A Pap Smear (or Pap test) is a quick, painless procedure that screens for cervical cancer. It involves examining cells taken from the cervix under a microscope. The test doesn’t diagnose cancer, but rather looks for abnormal cervical changes (cervical dysplasia) – precancerous or cancerous cells that could indicate cancer. If any are found, further testing, such as a colposcopy or biopsy, will be done in order to diagnose cancer.

Because the Pap is a screening test, there are specific guidelines regarding who should have one, at what age, and how often based on age and risk factors. Although these recommendations refer to all women, there are some risk factors for cervical cancer that may make it prudent to have more frequent Pap smears. These include:

– Having a family history of cervical cancer

– A diagnosis of cervical cancer or a Pap smear that showed precancerous cells3

– Infection by the human immunodeficiency virus (HIV)

– Weakened immune system due to many factors, such as organ transplant, chemotherapy, or corticosteroids

– An infection, such as genital herpes or chlamydia

– Previous cancer of the genital tract

– Smoking

Even after a hysterectomy, you could still require Pap tests. You should continue to have Pap tests for 20 years after your surgery if you have a history of moderate to severe cervical changes or cervical cancer. This depends on the reason you had the hysterectomy, whether your cervix was removed (because cervical cells can remain at the top of the vagina after surgery), and whether you had your cervix removed.

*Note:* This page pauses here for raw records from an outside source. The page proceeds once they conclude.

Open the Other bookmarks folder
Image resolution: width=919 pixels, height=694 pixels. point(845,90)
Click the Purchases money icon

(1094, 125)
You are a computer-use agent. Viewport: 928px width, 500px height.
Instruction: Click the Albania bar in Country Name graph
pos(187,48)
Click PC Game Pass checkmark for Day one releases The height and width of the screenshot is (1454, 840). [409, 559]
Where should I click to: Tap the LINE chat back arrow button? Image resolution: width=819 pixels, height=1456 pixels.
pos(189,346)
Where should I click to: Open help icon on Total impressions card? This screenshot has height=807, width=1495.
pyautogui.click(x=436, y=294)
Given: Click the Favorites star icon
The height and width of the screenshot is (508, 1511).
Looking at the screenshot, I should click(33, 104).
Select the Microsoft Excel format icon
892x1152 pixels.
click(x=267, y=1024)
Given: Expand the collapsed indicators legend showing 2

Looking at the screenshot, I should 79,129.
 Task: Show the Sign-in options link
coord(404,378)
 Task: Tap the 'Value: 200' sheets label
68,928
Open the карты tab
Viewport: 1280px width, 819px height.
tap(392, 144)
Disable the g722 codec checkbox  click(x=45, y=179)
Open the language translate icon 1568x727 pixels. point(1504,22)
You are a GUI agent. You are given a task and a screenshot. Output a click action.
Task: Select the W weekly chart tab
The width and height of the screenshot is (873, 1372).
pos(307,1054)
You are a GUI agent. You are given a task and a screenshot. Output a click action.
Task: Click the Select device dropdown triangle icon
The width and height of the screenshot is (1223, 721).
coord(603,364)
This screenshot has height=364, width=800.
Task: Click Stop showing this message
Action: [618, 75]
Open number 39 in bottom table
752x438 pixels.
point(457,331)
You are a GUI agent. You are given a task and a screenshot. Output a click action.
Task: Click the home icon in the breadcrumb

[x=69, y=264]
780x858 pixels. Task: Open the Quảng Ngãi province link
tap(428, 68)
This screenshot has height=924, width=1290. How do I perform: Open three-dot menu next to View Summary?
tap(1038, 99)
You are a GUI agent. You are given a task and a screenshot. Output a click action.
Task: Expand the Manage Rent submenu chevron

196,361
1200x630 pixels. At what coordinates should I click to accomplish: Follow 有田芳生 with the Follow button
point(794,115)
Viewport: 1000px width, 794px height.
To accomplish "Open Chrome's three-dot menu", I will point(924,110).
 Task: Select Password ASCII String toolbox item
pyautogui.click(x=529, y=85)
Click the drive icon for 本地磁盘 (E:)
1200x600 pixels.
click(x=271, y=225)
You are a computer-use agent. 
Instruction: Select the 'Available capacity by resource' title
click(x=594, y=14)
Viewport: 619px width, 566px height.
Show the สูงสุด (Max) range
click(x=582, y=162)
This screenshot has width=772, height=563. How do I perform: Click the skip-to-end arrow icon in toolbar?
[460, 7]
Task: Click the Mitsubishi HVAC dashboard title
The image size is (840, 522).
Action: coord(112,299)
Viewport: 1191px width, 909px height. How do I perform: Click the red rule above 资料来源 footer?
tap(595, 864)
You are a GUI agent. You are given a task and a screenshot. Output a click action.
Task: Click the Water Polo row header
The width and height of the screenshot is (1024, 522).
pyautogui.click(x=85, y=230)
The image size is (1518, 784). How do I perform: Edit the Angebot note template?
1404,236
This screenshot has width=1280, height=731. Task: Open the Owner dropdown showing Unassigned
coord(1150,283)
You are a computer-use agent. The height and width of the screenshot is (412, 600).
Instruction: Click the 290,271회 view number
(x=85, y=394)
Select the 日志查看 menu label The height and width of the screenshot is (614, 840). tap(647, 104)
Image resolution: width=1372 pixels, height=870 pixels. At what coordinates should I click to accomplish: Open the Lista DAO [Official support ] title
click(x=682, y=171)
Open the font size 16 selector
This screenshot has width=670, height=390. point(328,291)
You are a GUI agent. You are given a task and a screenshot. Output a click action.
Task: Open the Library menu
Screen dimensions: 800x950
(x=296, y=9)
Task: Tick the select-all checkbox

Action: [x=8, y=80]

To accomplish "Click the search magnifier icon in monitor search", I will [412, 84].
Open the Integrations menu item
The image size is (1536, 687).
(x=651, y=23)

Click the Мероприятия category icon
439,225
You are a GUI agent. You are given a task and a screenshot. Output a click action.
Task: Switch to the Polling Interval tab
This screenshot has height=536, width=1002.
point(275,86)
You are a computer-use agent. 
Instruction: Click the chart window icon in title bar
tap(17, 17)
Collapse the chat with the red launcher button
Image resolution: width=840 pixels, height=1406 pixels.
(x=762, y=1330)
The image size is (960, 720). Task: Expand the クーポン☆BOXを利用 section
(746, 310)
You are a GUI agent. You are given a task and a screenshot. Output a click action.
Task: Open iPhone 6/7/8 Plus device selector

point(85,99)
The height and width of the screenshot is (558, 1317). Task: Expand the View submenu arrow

The Pap smear is the best way to screen for abnormal cervical cells that may be cancerous or precancerous and to detect the certain strains of HPV that are associated with cervical cancer. It’s painless and has no serious risks. Fortunately, the procedure takes just a few minutes and only needs to be repeated every three years for most women. Both of these factors should help make the prospect of having this vital test less nerve-wracking.

There really are no physical risks associated with having a Pap smear. The test is very safe, even if you’re pregnant.